Data supplied:
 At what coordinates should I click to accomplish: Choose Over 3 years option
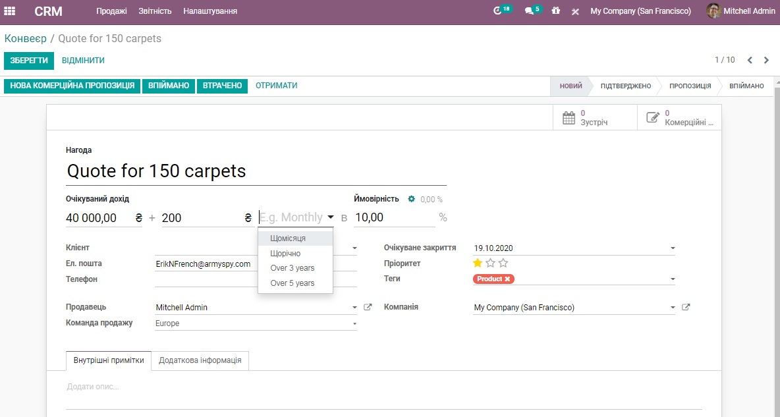292,268
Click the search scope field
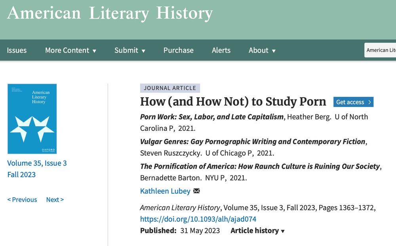 click(x=380, y=50)
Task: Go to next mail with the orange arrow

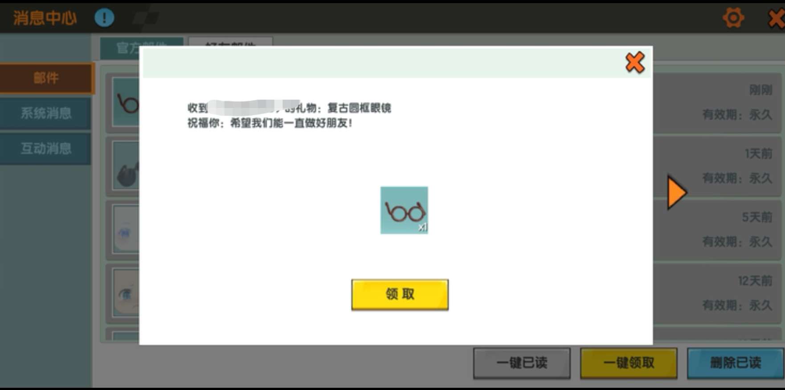Action: click(676, 192)
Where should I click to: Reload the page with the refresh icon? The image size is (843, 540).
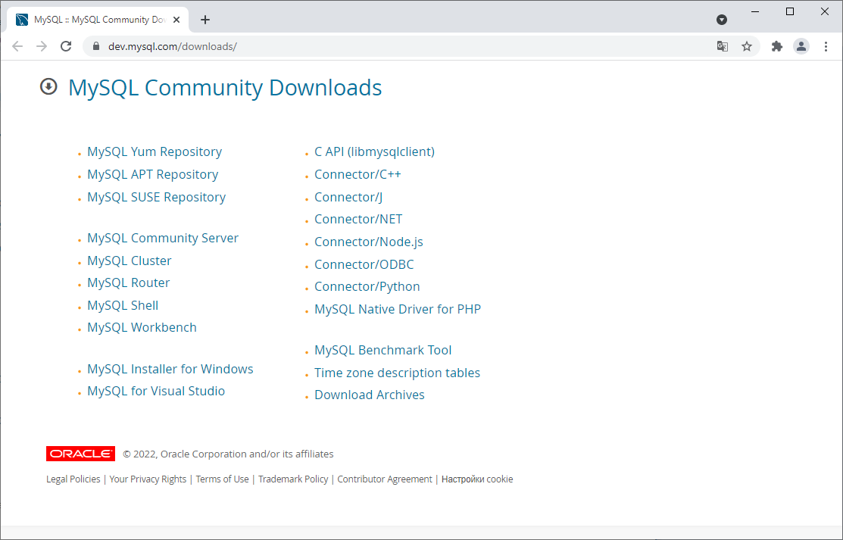point(66,46)
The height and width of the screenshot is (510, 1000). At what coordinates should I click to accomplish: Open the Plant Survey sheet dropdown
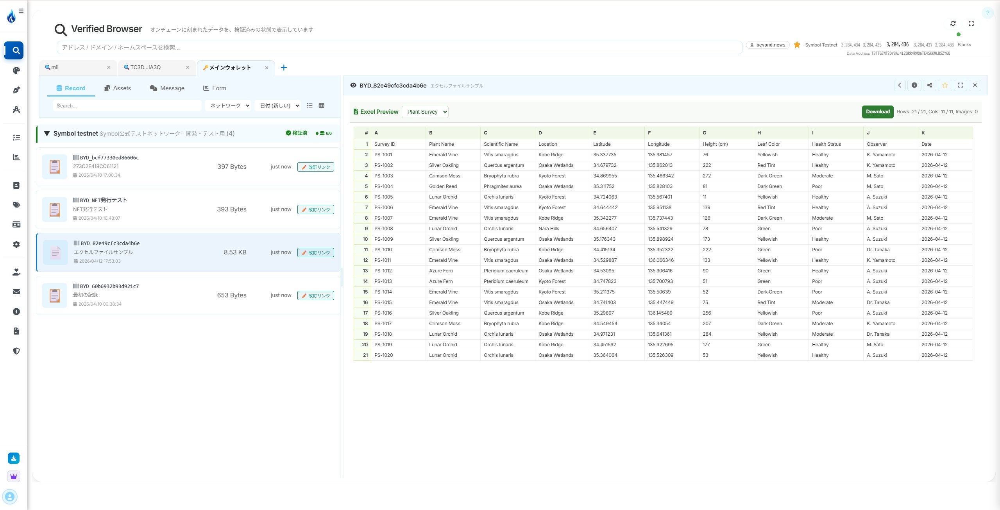[425, 112]
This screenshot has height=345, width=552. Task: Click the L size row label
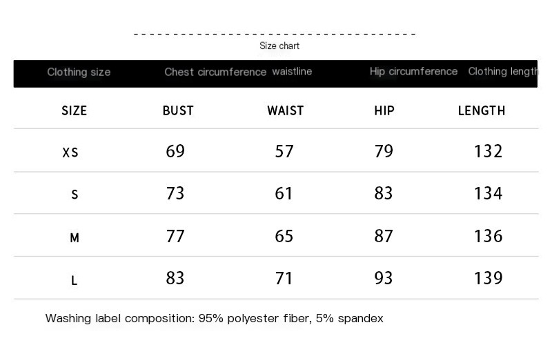tap(74, 281)
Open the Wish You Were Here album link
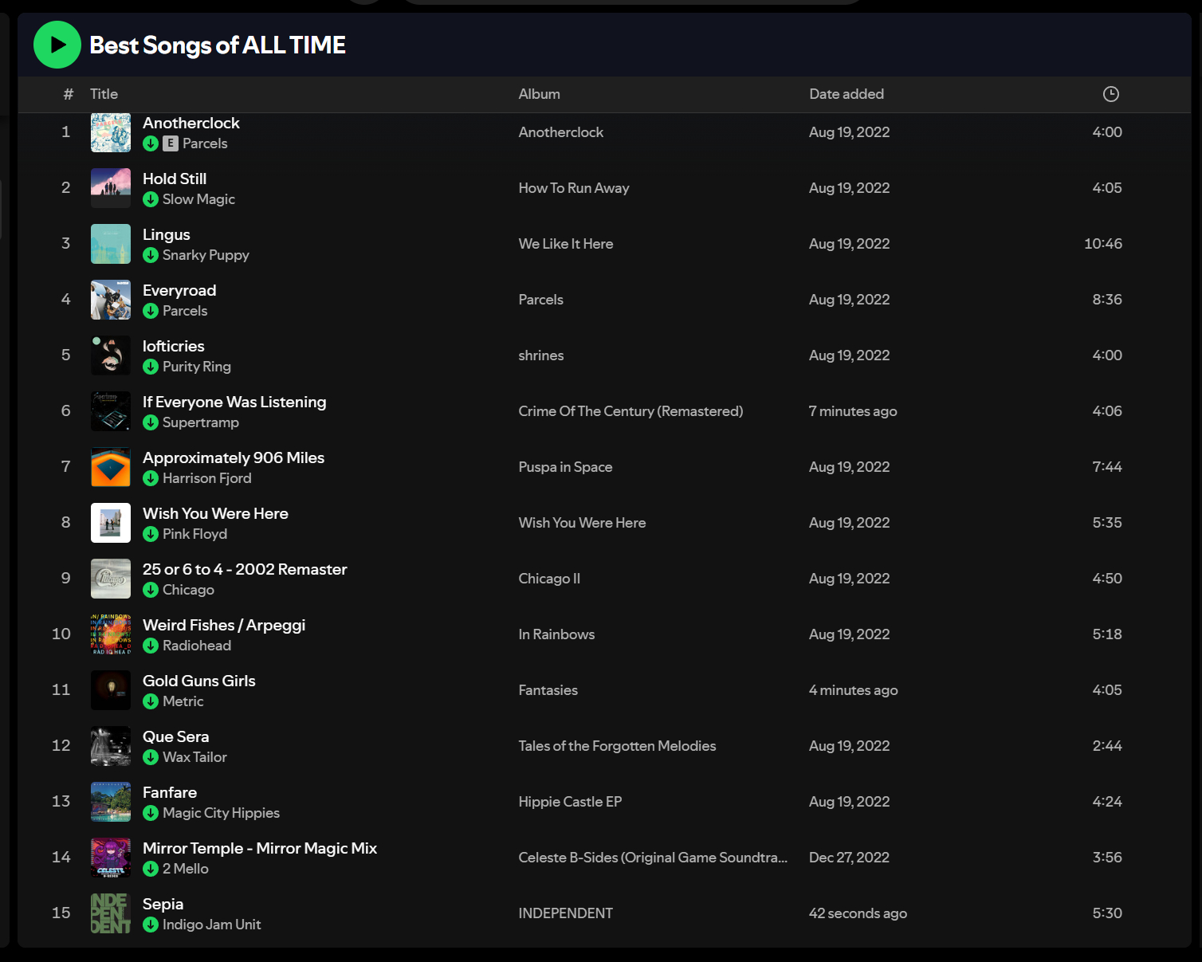 (x=582, y=523)
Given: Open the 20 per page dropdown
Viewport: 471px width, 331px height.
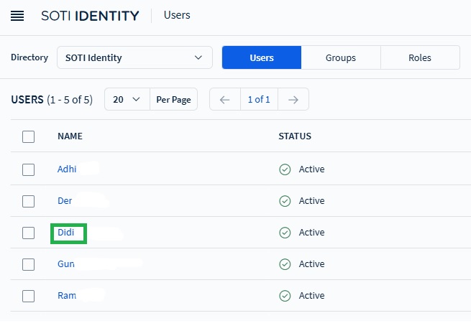Looking at the screenshot, I should tap(127, 100).
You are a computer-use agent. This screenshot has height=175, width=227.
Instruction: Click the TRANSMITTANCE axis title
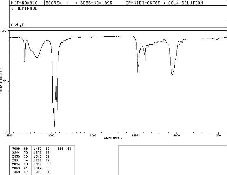click(1, 81)
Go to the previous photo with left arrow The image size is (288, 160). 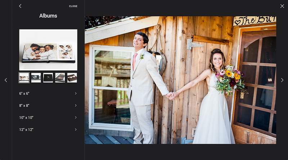click(x=6, y=80)
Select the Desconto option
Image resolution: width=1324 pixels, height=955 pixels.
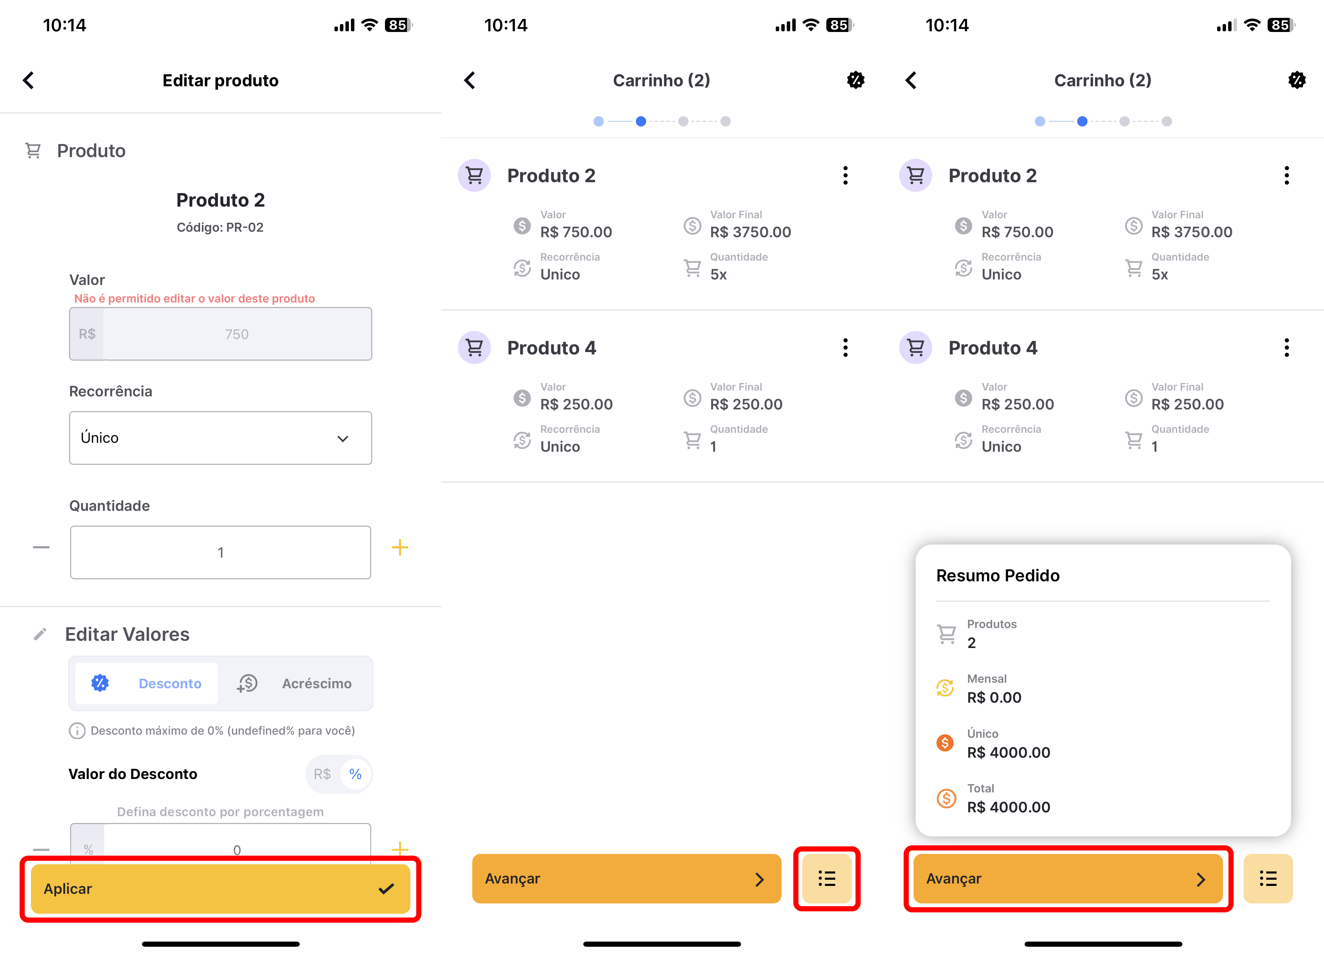(x=147, y=684)
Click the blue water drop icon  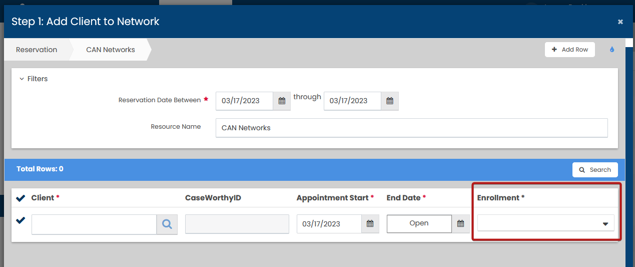click(611, 50)
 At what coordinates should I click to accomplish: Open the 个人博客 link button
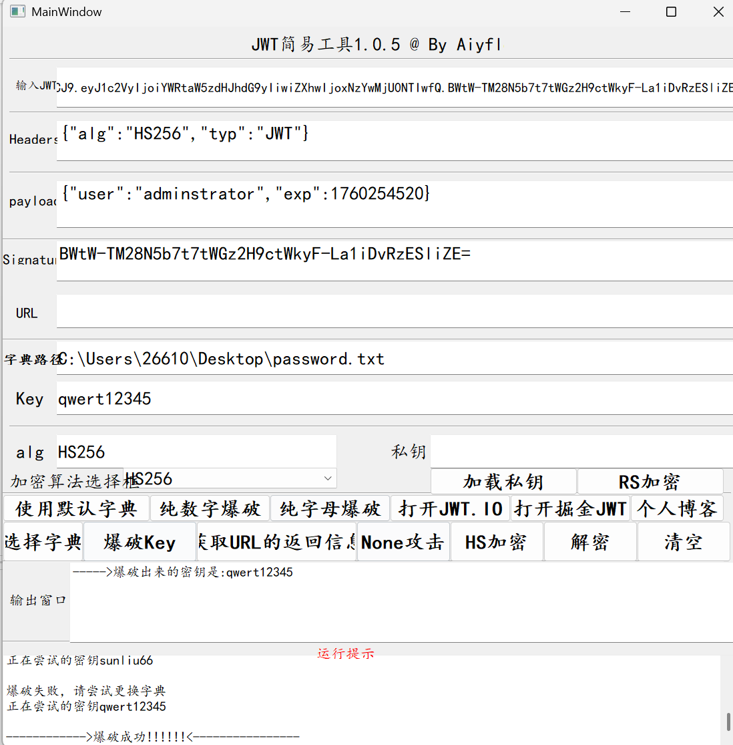click(x=677, y=508)
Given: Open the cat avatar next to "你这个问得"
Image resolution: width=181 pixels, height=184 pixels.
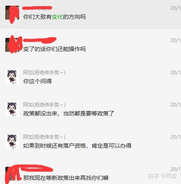Looking at the screenshot, I should [12, 77].
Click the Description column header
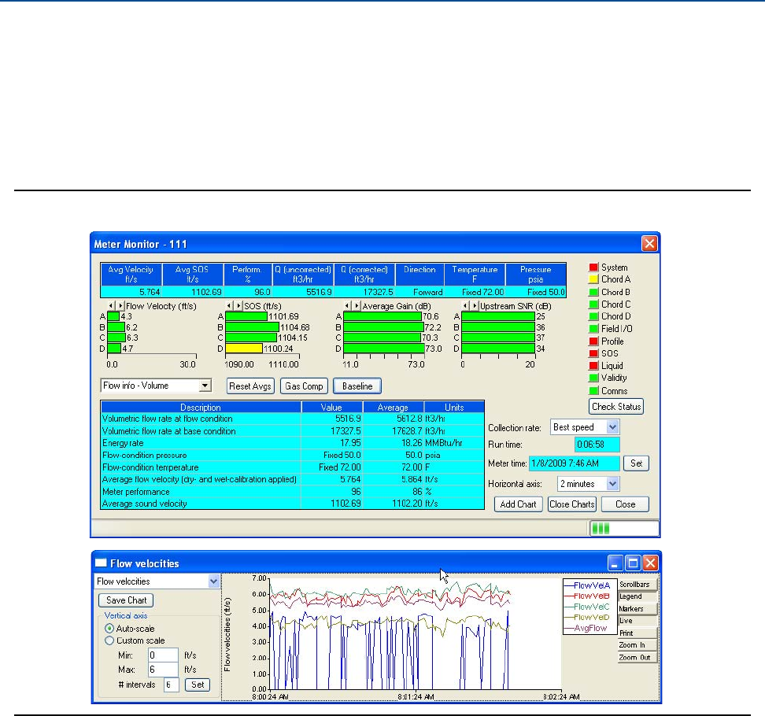 201,408
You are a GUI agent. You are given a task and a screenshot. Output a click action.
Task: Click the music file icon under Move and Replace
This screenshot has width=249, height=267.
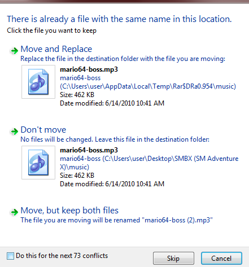click(x=38, y=82)
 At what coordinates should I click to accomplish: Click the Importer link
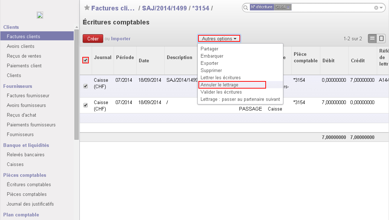121,39
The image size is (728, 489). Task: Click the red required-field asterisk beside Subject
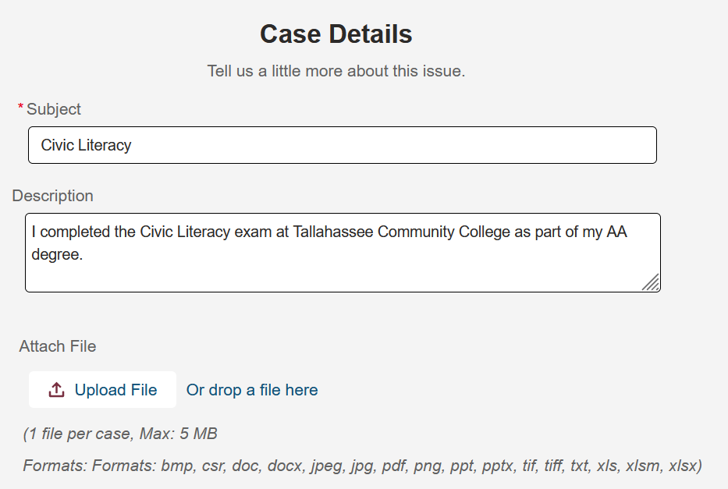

Given instruction:
Could you echo the part of the records that opens with the line containing "Click the Description column header" and runs through the end of the records, with every line kept verbatim and the pictures left out?

Task output:
Click the Description column header
 201,408
You are a GUI agent. You are given a task and a screenshot. Output a click action.
Task: Click the music file icon under Move and Replace
This screenshot has width=249, height=267.
click(x=38, y=82)
 At what coordinates should I click to accomplish: Click the Importer link
121,39
The image size is (728, 489). Task: Click the red required-field asterisk beside Subject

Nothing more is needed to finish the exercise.